AbstractIn this study, we analyze the performance of stochastic coverage controllers inspired by the chemotaxis of bacteria. The control algorithm of bacteria to generate the chemotaxis switches between forward movement and random rotation based on the difference between the current and previous concentration of a chemical. The considered coverage controllers mimic this algorithm, where bacteria and the chemical concentration are regarded as agents and the achieved degree of coverage, respectively. Because the coverage controllers operate similar to the control algorithm of bacteria, they are potentially suitable for molecular robots.
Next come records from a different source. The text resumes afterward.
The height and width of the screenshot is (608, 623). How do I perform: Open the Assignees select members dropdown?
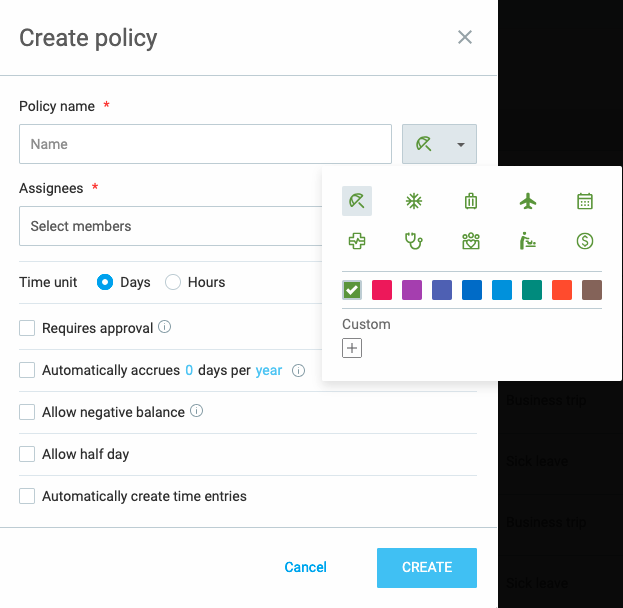coord(170,226)
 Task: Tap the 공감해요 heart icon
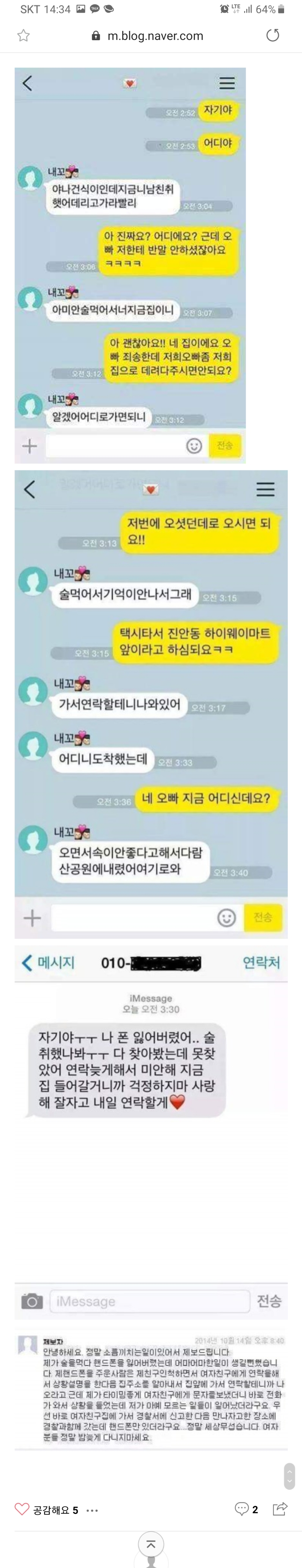[22, 1509]
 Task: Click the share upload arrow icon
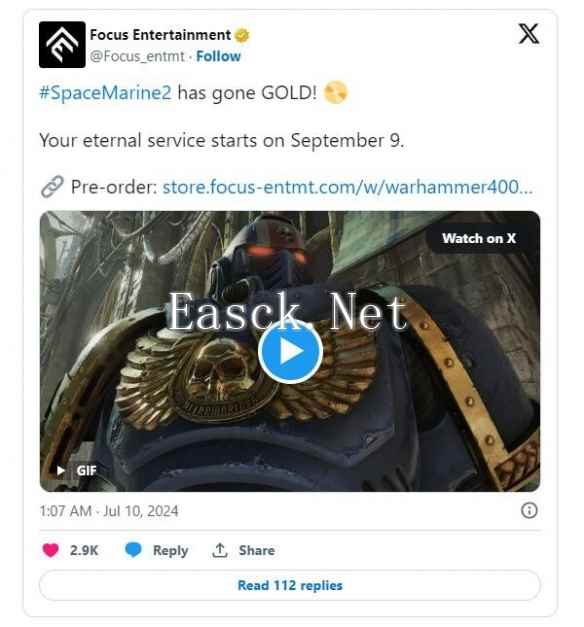click(220, 550)
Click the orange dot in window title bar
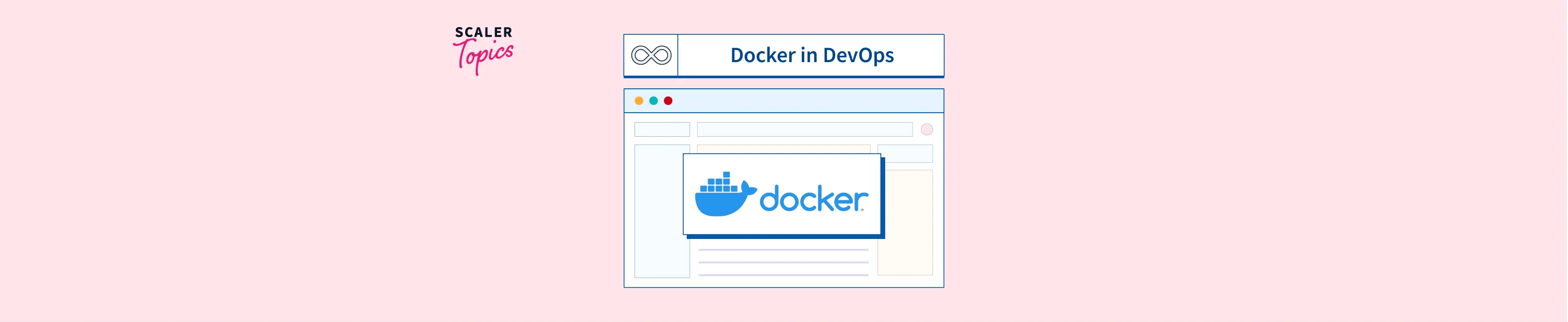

Molecular robots, which consist of biomolecules, are recognized as a key component in the development of future medical systems based on micro-robots working inside the human body. However, the performance of the controllers has not yet been analyzed, and no theoretical guarantee of coverage completion has been provided. We address this problem by determining whether a performance index that quantifies the achieved degree of coverage increases over time for the feedback system. We first show that the performance index is characterized by the distance between agents under certain conditions. Using this result, we prove that the performance index increases with probability 1 under some conditions although the controllers are stochastic. This provides partial evidence for coverage completion, which makes the controllers more reliable. The analysis result is validated by numerical experiments.